3. A strip of velvet passing for armor
If anyone could nurse an entire developing nation with her ridiculously proportioned upper half, it's Ivy from the fighting game Soul Calibur. She’s pretty badass in a fight: she has a whip and chain for starters. But as each new game in the Soul Calibur series comes out, her outfits get more and more ridiculous. Nowadays, while parts of her are armored -- like her shoulders and fists -- other parts are completely exposed. Her chest, for example, is protected by a single strip of velvet -- which will, no doubt, ward off all potential blows. She's also infamous for wearing a thong into battle. Maybe showing off her curves is a way of distracting her opponents, but that girl must be cold. No one will think less of you if you wear some pants. Promise!
2. Undies for outer space adventure
As video game characters go, Samus Aran, the star of the Metroid games, is pretty admirable. She shoots big guns, she can curl into a perfectly spherical ball, and she does it all from within a giant suit that protects her body and makes her un-ogle-able. When playing the earliest Metroid game, gamers didn't even know she was a woman. That is, until she took off her suit at the end of her mission fighting aliens in outer space. And what was she wearing underneath? Why, a matching bra and panty set, of course. Wouldn't you think, if you were going off to save entire races of life, that you'd at least wear a sports bra?

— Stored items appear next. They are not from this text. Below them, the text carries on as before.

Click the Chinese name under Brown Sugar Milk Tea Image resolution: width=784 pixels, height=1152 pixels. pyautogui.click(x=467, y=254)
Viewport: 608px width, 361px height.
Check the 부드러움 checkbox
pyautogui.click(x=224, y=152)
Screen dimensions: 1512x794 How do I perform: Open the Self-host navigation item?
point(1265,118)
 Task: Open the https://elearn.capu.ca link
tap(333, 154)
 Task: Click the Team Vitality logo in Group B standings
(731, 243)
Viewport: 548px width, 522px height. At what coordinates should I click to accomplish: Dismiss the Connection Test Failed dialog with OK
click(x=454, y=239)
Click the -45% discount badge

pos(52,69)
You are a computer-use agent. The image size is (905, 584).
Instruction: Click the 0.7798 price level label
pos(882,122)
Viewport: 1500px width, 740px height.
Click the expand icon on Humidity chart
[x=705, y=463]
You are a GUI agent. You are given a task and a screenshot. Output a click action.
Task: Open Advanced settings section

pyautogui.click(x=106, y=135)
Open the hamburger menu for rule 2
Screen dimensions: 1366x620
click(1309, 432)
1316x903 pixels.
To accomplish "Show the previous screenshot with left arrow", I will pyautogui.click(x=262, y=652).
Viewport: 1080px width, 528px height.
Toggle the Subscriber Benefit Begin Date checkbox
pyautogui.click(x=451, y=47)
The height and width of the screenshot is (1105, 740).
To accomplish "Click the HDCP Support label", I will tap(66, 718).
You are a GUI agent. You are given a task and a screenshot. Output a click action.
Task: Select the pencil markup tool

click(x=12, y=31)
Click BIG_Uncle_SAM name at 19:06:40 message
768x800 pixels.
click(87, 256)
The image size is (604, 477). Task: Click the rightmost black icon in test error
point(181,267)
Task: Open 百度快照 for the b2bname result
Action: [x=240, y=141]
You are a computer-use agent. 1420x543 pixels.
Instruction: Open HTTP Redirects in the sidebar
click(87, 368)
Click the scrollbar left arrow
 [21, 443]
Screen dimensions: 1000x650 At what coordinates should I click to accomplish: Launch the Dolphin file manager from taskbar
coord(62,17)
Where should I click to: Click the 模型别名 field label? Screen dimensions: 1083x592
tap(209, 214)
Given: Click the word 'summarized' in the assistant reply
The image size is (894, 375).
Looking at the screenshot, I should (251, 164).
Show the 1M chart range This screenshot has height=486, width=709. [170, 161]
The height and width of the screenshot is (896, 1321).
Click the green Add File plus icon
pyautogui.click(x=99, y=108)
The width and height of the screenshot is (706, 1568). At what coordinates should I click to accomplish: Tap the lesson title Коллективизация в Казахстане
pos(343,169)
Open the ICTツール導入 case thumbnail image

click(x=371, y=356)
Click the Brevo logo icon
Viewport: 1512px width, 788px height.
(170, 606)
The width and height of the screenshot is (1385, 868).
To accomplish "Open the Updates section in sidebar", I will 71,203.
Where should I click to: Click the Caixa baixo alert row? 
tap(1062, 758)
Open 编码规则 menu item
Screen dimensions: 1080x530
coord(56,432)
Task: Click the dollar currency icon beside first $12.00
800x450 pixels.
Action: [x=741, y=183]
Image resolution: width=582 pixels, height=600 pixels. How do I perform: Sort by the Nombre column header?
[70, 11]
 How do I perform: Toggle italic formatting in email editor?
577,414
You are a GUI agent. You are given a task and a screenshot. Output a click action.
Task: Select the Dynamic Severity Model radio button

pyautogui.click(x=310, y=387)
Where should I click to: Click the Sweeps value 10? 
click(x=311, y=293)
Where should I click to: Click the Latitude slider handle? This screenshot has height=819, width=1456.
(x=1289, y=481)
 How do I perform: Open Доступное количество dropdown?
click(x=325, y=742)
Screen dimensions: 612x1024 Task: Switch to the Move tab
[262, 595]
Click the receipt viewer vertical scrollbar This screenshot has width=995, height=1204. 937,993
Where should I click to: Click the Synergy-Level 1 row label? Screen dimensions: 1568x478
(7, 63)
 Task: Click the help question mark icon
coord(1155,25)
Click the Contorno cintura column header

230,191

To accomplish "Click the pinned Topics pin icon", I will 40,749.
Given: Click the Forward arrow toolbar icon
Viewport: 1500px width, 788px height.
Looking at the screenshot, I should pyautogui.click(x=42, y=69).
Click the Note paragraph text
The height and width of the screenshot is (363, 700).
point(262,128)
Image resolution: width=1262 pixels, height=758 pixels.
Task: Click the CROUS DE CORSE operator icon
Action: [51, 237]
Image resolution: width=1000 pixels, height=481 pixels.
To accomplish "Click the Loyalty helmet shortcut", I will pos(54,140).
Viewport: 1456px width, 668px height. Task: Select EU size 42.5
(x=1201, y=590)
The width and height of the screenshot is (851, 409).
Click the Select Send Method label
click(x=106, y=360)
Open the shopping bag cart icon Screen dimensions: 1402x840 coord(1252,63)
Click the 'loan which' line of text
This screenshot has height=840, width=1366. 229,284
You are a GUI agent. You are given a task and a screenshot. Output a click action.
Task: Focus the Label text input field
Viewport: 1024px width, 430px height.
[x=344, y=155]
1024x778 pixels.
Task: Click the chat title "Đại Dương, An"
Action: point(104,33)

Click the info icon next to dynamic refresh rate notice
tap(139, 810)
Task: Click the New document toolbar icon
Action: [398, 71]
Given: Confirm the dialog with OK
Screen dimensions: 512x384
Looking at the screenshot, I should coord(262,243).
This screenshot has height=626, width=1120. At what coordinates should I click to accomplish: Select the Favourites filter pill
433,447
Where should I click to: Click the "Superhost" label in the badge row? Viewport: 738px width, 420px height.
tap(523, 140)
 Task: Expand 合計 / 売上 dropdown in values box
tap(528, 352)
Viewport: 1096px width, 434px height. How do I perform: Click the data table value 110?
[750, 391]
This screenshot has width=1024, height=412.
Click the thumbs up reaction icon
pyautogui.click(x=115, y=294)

1. A metal thong. Yup, that’s right.
It's hard to imagine an undergarment more uncomfortable than a metal thong. Somewhere between a chastity belt and a piece of BDSM gear, the outfit worn by
The Empress of Time Shahdee in The Prince of Persia looks like it would be great for your posture and horrible for just about everything else. With a number of steel ribbons that disappear into the nether regions of the character's voluptuous behind, an equally uncomfortable steel bra that wraps around to grab her breasts and hold them in place, and some sharp shoulder spikes, this is certainly the most ridiculous undergarment of them all. At least she could injure enemies by sliding up real close then stabbing them with her undies. And in the end, isn't that what we all really want out of underwear?